**Latihan Tertulis 1:** Ketik ulang tanpa perubahan bagian teks tentang hipernormalisasi yang diawali dengan kata-kata "Hipernormalisasi I" dan diakhiri dengan "(Adam Curtis, 2016)".

····················

Hipernormalisasi I
Sabtu, 5 Oktober 2019 12:17 WIBKita, Politisi, Oligark dan Simplifikasi
Hipernormalisasi (I)
“Kita tahu mereka berbohong, mereka juga tahu bahwa kita tahu (kebohongan) tersebut, tapi mereka tak peduli. Ketika kita peduli, malah kita yang tak bisa berbuat apa-apa. Maka tak ada yang berubah. Selamat datang di era post-truth” (Adam Curtis, 2016)
Kutipan ini merupakan salah satu narasi dalam film dokumenter HyperNormalisation (2016) yang dibuat Adam Curtis. Sebelum dipopulerkan kembali oleh Curtis, istilah hypernormalisation atau “hipernormalisasi” pertama kali disebutkan seorang antropolog Rusia, Alexei Yurchak dalam buku Everything Was Forever, Until It Was No More: The Last Soviet Generation (2005). Yurchak menjelaskan fenomena sosial di Uni Soviet pada 1980-an, masyarakat yang sadar akan kejatuhan rezim, tak mampu sekedar membayangkan atau menawarkan alternatif lain untuk menggantikan komunisme. Oleh Yurchak, kondisi ini disebut “hipernormalisasi”, masyarakat yang terbiasa hidup dalam realitas palsu, dengan sadar menerima kepalsuan dan kebohongan yang dipropagandakan rezim sebagai kenyataan.

····················

**Latihan Tertulis 2:** Pada entri, perbarui bagian yang dimulai dari baris yang memuat "Click yellow question" hingga akhir entri dengan mengganti "icon" menjadi "symbol" tanpa mengubah apa pun selain itu. Tuliskan kembali bagian tersebut saja.

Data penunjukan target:
····················

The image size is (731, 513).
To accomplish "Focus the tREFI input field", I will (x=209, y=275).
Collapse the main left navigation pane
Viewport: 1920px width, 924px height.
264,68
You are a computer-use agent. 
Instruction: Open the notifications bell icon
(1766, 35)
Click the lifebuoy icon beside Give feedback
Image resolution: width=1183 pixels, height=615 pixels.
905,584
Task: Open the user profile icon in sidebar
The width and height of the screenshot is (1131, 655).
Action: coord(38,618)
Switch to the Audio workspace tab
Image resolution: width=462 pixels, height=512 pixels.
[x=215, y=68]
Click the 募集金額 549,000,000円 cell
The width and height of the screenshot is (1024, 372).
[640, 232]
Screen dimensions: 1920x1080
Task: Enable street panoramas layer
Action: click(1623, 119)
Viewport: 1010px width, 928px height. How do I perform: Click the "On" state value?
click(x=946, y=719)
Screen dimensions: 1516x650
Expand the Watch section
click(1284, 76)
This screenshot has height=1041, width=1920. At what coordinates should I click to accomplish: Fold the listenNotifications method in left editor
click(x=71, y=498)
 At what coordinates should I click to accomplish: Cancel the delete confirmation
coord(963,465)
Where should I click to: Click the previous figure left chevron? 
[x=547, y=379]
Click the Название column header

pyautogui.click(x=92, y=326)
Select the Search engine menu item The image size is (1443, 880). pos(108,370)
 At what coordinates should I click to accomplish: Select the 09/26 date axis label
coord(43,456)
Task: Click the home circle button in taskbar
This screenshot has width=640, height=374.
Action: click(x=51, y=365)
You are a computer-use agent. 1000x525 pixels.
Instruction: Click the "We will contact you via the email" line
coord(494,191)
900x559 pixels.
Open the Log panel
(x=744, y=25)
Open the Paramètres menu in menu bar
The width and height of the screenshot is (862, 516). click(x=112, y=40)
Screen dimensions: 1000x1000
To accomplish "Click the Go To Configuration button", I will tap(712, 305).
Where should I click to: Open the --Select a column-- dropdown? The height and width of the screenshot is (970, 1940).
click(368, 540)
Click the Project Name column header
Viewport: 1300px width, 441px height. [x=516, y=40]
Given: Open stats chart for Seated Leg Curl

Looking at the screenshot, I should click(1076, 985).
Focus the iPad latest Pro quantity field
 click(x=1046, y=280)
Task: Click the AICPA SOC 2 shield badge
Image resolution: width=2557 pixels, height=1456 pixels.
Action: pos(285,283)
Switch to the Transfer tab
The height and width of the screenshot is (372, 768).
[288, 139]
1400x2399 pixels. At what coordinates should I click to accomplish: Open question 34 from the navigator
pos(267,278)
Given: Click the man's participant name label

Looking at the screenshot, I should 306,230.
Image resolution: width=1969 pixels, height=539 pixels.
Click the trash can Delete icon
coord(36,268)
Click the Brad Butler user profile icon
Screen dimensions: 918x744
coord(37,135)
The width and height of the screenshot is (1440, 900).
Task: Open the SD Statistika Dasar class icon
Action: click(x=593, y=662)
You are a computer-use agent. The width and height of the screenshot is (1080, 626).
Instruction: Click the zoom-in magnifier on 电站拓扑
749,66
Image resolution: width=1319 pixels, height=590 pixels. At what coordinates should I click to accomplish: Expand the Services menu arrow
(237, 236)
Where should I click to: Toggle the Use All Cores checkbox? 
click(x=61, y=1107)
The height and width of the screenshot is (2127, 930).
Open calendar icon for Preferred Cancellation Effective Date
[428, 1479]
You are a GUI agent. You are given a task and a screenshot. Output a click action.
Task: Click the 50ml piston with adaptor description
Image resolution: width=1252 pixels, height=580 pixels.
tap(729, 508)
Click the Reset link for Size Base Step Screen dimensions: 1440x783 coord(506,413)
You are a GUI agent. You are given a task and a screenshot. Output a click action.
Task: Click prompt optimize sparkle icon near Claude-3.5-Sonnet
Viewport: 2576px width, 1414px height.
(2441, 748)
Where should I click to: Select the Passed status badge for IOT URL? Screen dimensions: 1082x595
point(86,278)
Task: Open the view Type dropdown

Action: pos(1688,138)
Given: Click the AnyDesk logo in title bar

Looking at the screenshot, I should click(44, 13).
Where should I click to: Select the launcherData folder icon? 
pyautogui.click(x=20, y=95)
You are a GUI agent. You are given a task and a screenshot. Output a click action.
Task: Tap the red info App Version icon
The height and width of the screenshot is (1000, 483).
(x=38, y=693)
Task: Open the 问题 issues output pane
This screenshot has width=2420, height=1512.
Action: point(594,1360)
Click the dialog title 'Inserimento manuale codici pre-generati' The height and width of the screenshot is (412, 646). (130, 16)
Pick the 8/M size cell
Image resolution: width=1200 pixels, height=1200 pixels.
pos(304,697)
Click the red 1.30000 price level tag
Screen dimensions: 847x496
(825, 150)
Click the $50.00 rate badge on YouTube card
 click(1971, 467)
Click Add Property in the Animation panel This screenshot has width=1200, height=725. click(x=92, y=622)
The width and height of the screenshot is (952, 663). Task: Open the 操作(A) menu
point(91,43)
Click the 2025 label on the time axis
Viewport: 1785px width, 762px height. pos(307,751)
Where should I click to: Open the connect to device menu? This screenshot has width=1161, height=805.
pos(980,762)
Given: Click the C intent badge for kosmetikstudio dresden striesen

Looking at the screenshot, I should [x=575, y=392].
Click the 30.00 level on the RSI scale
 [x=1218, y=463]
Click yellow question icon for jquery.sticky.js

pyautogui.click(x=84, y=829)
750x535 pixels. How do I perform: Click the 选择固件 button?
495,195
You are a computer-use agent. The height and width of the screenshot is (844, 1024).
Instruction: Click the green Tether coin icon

····················

**Jawaban Lengkap 1:**
Hipernormalisasi I
Sabtu, 5 Oktober 2019 12:17 WIBKita, Politisi, Oligark dan Simplifikasi
Hipernormalisasi (I)
“Kita tahu mereka berbohong, mereka juga tahu bahwa kita tahu (kebohongan) tersebut, tapi mereka tak peduli. Ketika kita peduli, malah kita yang tak bisa berbuat apa-apa. Maka tak ada yang berubah. Selamat datang di era post-truth” (Adam Curtis, 2016)

**Jawaban Lengkap 2:**
Click yellow question symbol for jquery.sticky.js

pyautogui.click(x=84, y=829)
750x535 pixels. How do I perform: Click the 选择固件 button?
495,195
You are a computer-use agent. The height and width of the screenshot is (844, 1024).
Instruction: Click the green Tether coin symbol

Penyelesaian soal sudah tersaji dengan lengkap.